> WHAT IS REQUIRED
Once the line containing "Click the Cases count of 4" is found in the data below, repeat it and every later line exactly, leaving the pictures out.

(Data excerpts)
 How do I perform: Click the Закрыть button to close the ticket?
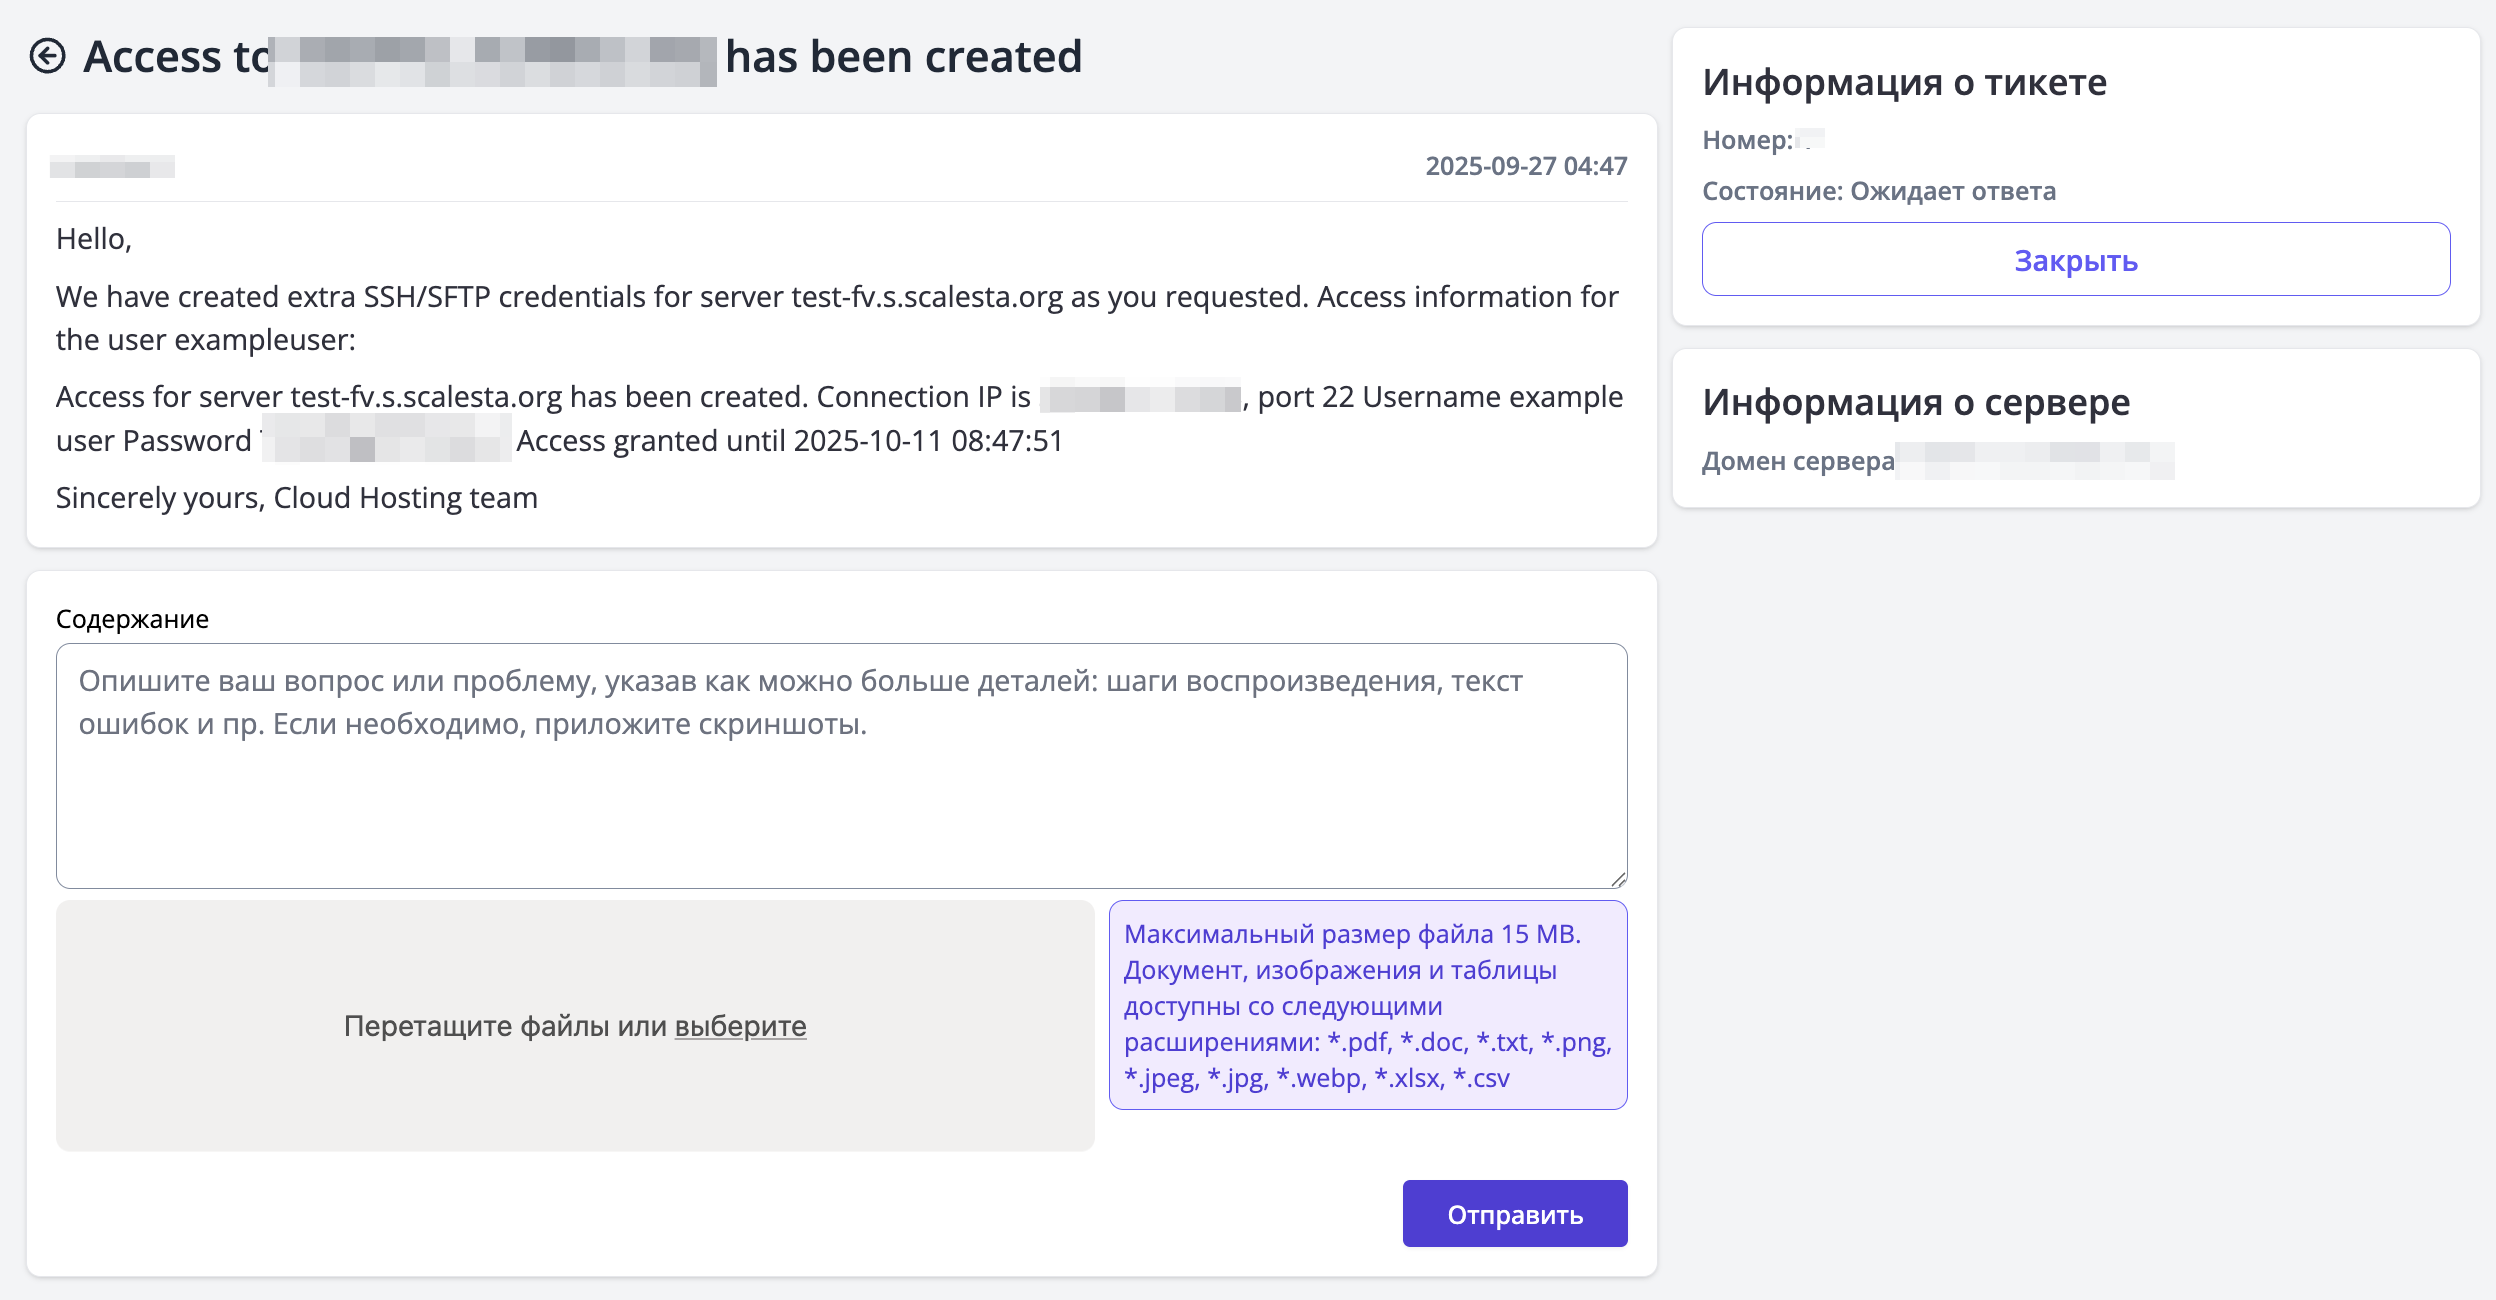click(2075, 260)
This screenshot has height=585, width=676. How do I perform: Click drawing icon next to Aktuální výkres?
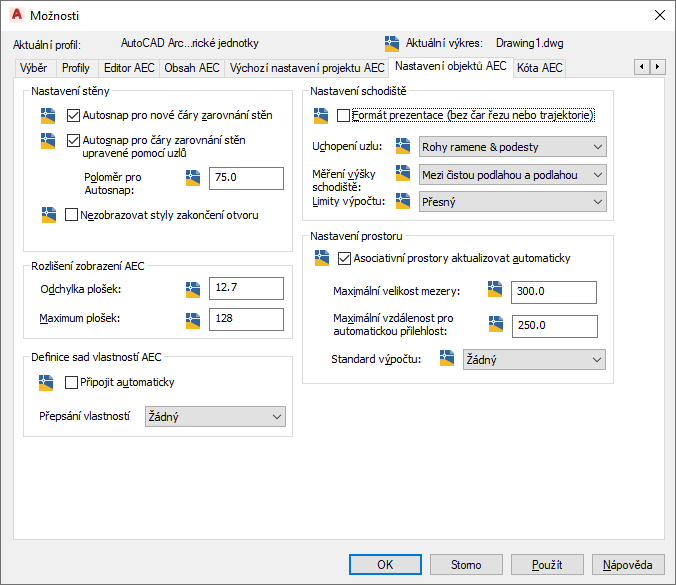point(391,44)
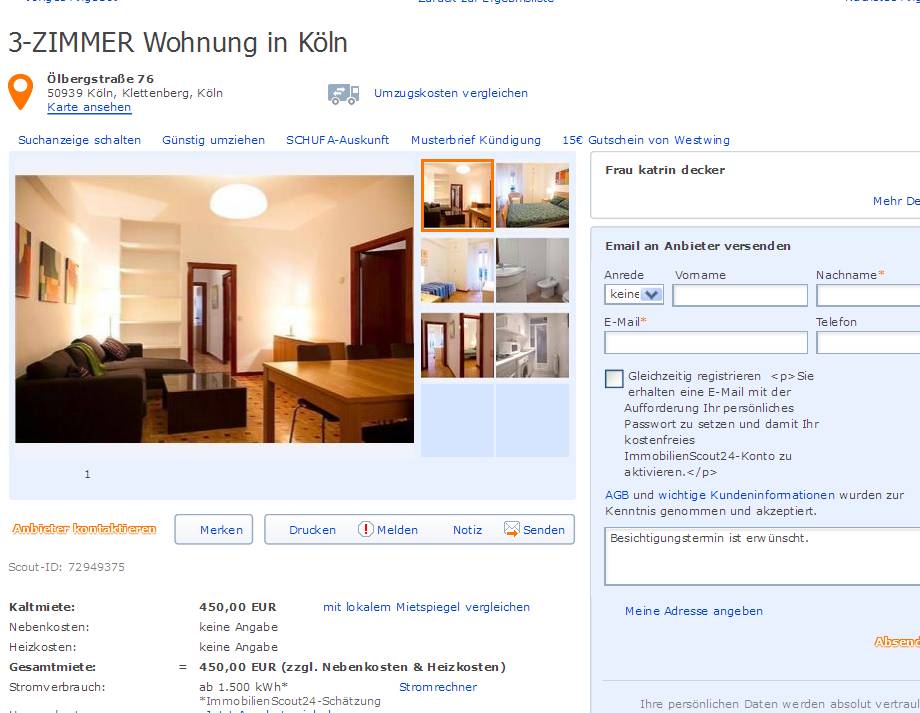Click the E-Mail input field
920x713 pixels.
pyautogui.click(x=706, y=343)
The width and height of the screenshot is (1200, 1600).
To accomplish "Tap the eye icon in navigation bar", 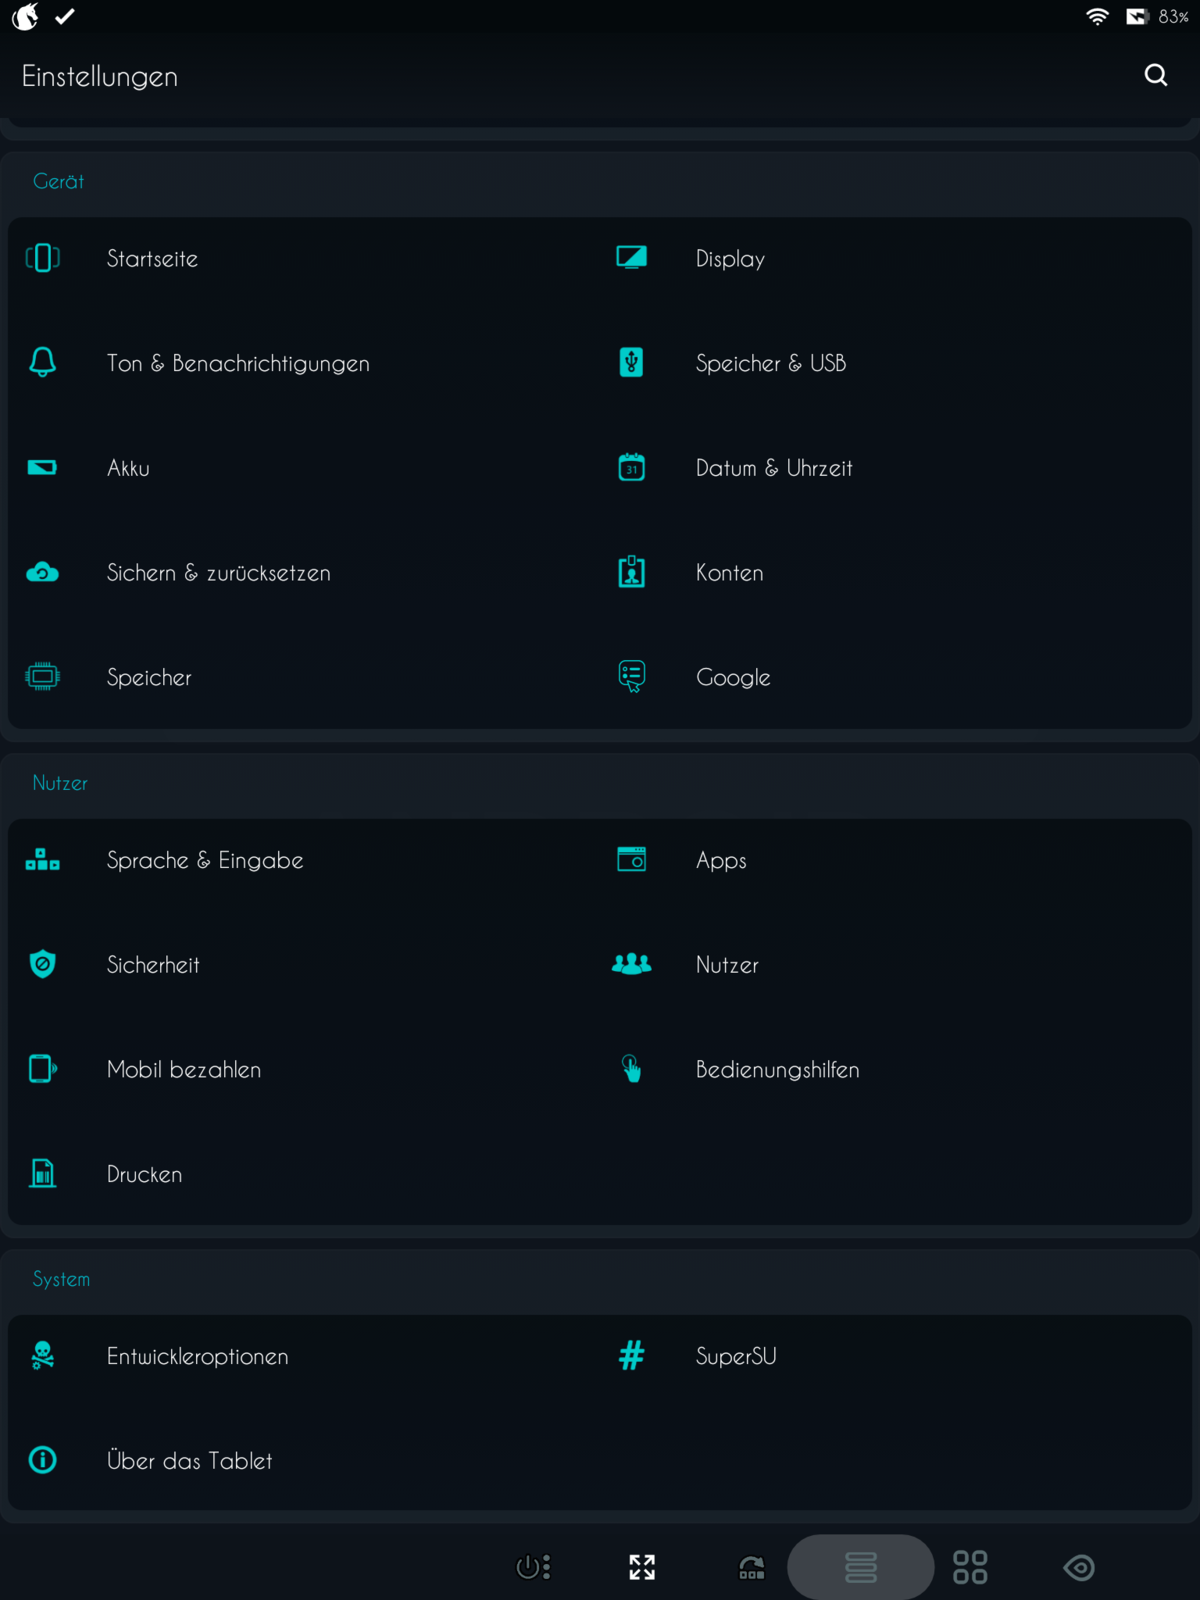I will pos(1079,1567).
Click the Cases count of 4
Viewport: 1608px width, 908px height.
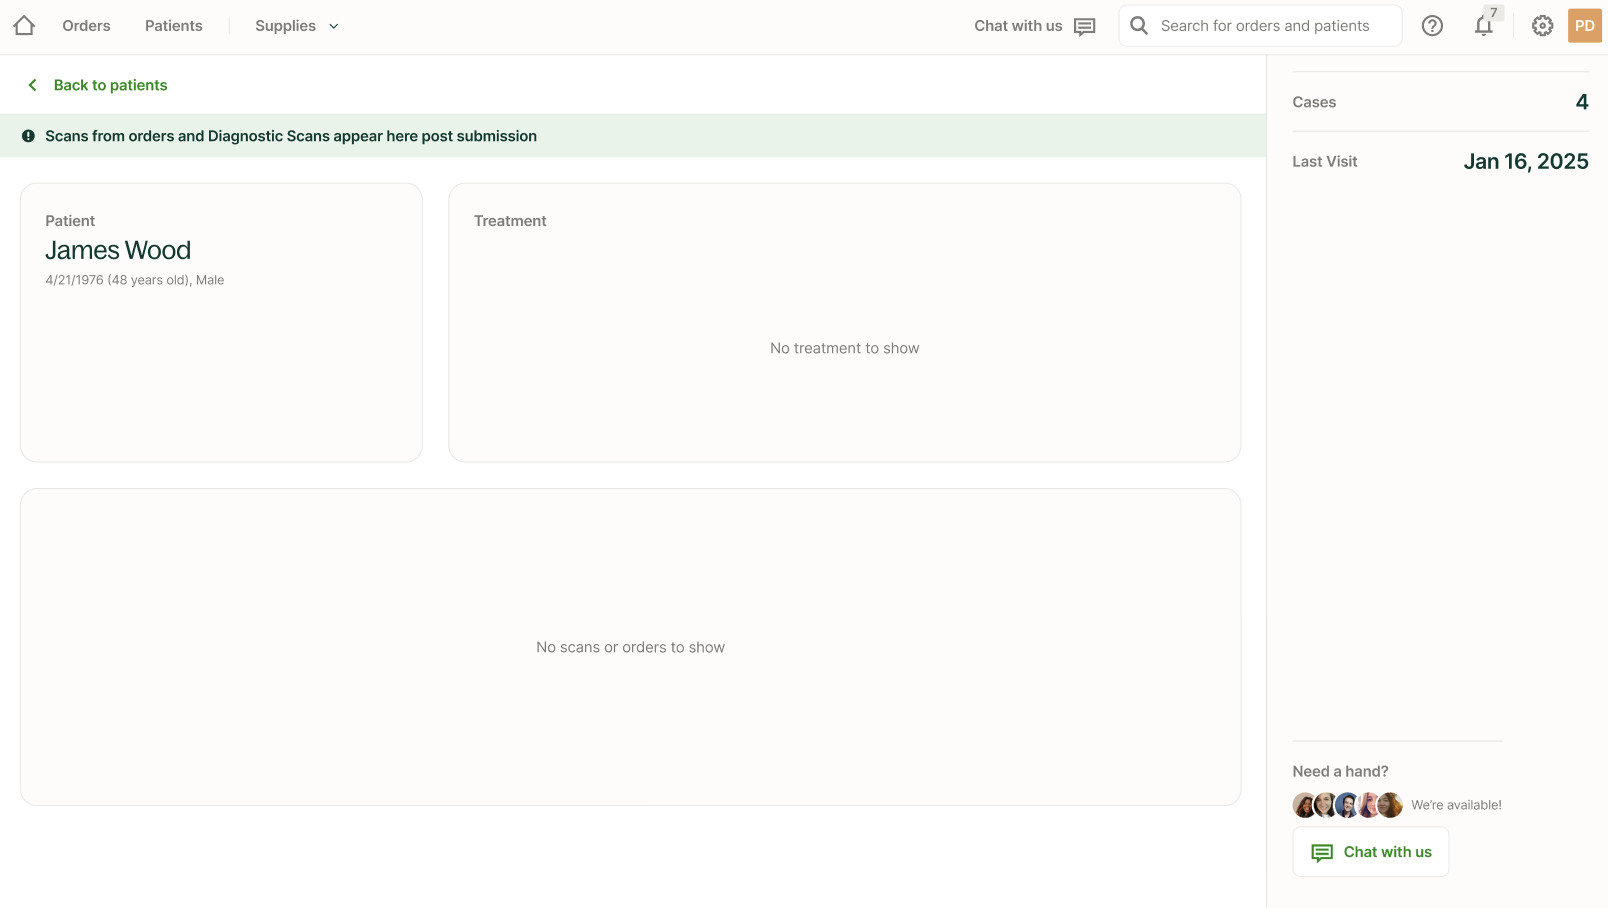pyautogui.click(x=1581, y=102)
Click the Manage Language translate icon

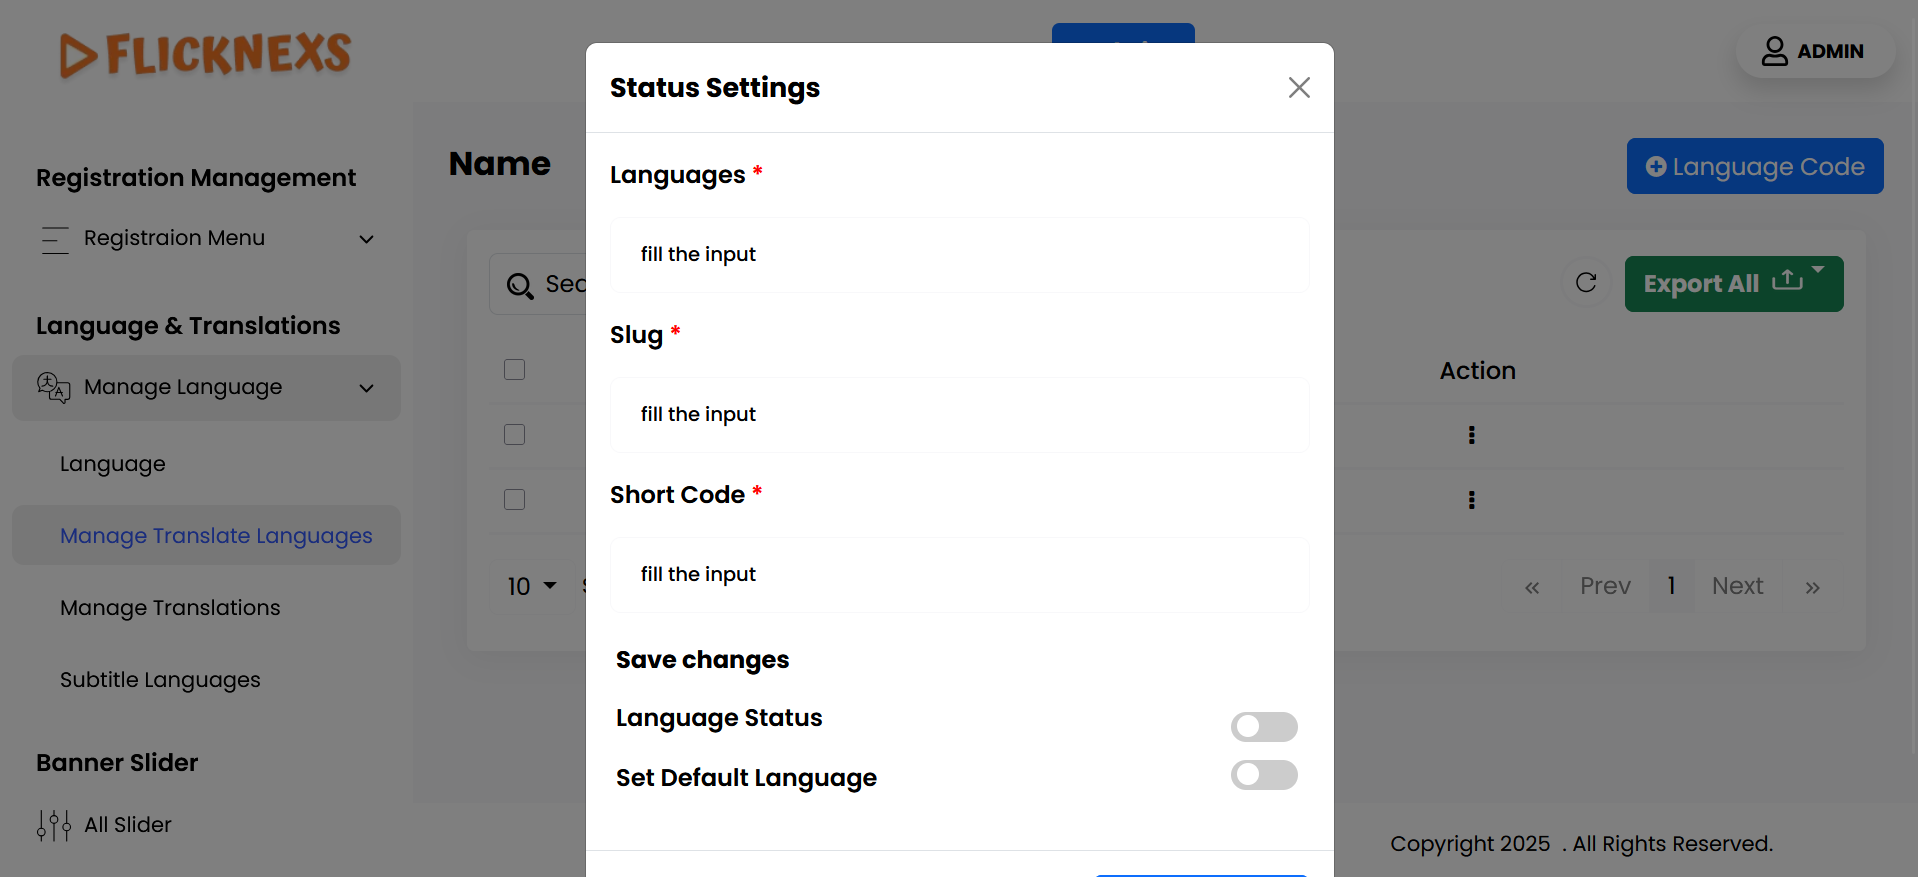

> RESULT FOR THIS TASK
Click the Cases count of 4
Viewport: 1608px width, 908px height.
pyautogui.click(x=1581, y=102)
Click the Manage Language translate icon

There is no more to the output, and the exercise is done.